A long time ago on this here blog I called Jenny Agutter the Manchester United of British totty, the champion of champions who made everyone else look a bit second-division (well, except Barcelona of course but you get my point). To extend the sporting metaphor I think Raquel Welch is the New York Yankees of the American kind (dolls? broads?): the imperious, all-time champ with the most glittering, um, trophy cabinet of them all. And to extend the metaphor even further I would gladly pay money to see the two of them have a fight to decide the world title.
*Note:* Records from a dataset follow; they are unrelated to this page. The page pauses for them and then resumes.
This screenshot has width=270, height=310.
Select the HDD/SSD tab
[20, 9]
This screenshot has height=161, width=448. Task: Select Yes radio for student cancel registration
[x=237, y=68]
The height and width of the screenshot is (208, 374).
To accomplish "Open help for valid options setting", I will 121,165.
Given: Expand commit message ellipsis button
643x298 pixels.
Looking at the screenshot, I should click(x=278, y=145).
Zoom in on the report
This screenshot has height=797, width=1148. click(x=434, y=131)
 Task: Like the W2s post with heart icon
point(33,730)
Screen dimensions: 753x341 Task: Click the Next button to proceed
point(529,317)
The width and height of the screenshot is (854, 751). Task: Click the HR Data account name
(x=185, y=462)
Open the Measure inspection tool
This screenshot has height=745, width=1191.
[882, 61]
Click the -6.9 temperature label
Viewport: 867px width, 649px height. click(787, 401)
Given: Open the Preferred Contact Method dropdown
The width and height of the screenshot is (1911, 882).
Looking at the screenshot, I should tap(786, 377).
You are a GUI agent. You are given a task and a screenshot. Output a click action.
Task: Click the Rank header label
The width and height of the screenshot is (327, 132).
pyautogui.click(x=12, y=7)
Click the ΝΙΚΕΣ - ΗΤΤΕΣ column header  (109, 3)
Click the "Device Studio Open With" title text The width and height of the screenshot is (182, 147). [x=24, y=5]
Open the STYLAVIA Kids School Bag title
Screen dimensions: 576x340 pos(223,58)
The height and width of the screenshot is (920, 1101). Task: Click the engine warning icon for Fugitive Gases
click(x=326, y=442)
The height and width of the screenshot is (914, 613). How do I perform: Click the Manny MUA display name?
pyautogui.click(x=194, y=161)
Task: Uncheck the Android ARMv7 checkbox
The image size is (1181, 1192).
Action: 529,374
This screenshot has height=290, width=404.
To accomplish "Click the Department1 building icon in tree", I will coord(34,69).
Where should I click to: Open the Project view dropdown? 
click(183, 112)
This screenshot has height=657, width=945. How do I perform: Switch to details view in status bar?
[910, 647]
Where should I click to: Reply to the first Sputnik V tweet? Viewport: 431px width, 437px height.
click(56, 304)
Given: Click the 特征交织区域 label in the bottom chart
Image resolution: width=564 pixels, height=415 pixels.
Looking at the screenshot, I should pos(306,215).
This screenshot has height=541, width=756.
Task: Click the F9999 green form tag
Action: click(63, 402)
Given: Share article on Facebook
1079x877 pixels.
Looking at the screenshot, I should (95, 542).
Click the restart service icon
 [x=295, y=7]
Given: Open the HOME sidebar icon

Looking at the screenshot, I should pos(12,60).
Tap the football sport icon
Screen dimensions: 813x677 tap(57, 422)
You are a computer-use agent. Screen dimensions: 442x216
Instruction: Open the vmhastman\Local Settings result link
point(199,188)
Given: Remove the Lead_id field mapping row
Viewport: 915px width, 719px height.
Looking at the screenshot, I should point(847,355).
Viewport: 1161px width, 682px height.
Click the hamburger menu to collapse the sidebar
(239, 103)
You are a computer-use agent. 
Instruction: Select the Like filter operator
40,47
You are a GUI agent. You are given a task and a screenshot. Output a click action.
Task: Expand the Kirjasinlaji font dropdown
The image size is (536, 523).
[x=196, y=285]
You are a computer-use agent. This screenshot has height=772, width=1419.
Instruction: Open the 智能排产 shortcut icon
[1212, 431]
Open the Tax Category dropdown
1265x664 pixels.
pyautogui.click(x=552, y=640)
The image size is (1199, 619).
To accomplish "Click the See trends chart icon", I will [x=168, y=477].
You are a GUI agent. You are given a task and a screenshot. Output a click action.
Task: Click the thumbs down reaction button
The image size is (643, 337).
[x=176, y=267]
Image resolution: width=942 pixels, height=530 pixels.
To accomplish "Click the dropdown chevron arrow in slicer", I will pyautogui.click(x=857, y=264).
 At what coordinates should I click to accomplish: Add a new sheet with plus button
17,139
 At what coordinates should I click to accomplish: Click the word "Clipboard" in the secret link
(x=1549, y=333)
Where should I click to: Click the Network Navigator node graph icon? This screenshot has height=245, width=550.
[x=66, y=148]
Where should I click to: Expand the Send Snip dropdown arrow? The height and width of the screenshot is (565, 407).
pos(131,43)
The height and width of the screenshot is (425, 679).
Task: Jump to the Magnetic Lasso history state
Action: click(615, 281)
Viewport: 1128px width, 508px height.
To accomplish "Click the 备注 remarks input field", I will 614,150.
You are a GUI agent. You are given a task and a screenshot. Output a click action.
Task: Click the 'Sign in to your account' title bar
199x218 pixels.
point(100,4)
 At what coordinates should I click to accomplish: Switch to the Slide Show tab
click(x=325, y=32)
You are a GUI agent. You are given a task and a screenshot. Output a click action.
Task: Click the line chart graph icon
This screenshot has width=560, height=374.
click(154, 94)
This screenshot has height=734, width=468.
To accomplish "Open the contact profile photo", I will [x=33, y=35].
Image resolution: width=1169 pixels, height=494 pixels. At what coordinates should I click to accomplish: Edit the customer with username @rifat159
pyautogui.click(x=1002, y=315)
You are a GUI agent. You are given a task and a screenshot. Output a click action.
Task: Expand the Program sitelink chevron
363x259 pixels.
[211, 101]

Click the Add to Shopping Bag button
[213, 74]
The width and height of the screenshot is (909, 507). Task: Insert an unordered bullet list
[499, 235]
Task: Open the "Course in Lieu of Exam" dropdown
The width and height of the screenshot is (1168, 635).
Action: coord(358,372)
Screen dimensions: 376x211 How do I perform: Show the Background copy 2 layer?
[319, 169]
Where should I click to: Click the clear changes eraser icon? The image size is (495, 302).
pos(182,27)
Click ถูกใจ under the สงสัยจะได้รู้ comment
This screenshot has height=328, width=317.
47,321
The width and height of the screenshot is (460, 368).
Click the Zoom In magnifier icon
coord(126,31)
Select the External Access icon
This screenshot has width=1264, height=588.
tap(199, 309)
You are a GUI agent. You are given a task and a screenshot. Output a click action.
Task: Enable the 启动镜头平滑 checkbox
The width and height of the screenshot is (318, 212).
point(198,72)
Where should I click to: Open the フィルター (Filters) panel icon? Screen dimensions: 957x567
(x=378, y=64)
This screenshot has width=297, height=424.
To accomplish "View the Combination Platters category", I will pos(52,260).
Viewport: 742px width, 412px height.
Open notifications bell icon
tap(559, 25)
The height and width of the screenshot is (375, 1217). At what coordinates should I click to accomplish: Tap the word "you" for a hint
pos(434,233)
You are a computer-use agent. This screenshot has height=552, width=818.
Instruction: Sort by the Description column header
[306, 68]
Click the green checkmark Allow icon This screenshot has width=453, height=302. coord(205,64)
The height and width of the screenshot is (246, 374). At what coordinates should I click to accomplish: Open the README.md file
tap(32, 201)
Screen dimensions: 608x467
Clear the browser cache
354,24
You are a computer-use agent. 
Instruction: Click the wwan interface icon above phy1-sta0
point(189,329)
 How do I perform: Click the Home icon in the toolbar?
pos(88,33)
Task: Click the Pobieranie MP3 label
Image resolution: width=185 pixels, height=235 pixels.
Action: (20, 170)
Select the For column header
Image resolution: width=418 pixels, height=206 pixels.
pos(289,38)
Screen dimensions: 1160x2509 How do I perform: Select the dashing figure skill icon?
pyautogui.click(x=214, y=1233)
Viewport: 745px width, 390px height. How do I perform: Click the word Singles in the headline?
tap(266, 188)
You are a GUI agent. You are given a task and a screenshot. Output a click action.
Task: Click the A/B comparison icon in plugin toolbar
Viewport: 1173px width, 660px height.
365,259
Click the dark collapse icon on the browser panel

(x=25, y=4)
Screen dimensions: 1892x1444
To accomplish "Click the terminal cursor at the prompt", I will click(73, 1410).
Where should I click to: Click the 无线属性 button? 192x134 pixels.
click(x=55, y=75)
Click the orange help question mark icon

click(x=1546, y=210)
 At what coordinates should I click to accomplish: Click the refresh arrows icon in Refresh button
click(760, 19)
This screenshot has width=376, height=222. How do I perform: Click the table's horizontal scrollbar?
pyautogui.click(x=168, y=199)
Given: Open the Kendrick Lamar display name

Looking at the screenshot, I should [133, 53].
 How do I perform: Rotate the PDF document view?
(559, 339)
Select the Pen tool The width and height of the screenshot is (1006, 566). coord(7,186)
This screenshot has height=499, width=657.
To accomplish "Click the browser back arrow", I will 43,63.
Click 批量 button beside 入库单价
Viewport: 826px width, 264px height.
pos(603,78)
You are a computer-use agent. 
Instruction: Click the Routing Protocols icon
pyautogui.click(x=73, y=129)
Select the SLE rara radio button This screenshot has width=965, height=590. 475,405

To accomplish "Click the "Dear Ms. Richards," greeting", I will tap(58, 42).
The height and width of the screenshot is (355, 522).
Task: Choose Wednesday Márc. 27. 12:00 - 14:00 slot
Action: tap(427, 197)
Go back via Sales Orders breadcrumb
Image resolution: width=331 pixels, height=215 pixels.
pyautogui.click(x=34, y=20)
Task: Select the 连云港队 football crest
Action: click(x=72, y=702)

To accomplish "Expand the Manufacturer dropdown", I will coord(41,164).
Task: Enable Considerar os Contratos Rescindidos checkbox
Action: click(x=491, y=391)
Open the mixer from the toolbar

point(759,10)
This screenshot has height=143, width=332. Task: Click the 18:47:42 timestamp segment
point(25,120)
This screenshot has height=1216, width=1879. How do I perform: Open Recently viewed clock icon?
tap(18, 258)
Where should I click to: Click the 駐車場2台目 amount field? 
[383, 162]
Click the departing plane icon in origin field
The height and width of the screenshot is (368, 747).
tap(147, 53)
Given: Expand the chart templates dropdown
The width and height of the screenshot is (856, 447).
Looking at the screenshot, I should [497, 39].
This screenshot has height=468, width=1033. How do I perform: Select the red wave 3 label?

Raquel was my very first celebrity crush, going all the way back to that innocent time in my life when I had no idea what you were supposed to do with girls but was just starting to notice the effect they had on me. My first encounter with her was in One Million Years B.C. which my dad took me to see at the ABC Cinema in Hammersmith (I can’t believe I still remember what cinema it was) but at the time I was too young to appreciate the girl running around in a fur bikini and just thought of it as a dinosaur movie — I’m sure my dad didn’t though. But a couple of years later I watched her 1970 TV extravaganza Raquel! (love that exclamation mark) and for the first time I remember, looked at a woman and thought Cor!!! which is an important moment in the life of a boy. I didn’t quite understand why, but I was so discombobulated by the sight of this fabulous creature I thought I was going to spontaneously combust into a little smoking pile of hormonal ash. Subsequent viewings of Fantastic Voyage and Bedazzled only cemented her legend in my impressionable mind and even now I can’t look at her without turning into that awkward, red-faced kid who hoped his mother hadn’t noticed how silently transfixed he was by the television.
While she might as well have been a goddess from another galaxy as far I was concerned, with her big hair, teeth, outrageous curves, and rocket-powered va-va-voom Raquel was definitively, quintessentially American. That might not seem very exotic now but very few of us had been to the States back in the 60s and 70s so she seemed as unreal and impossibly glamourous as the country itself, a far-away fantasy land that we only knew from television and the movies where everything was bigger, better and shinier. Gorgeous though they obviously were, British sex symbols like Jenny Agutter and Caroline Munro were girls you could almost imagine knowing or at least seeing in real life but they didn’t make them like Raquel ’round our way who looked as if she’d been designed by Boeing and custom-built by General Motors. She could only be a product of the country that gave us the Cadillac, the Big Mac, and the atom bomb.
So on this 4th of July I’d like so say thank you America, and happy birthday.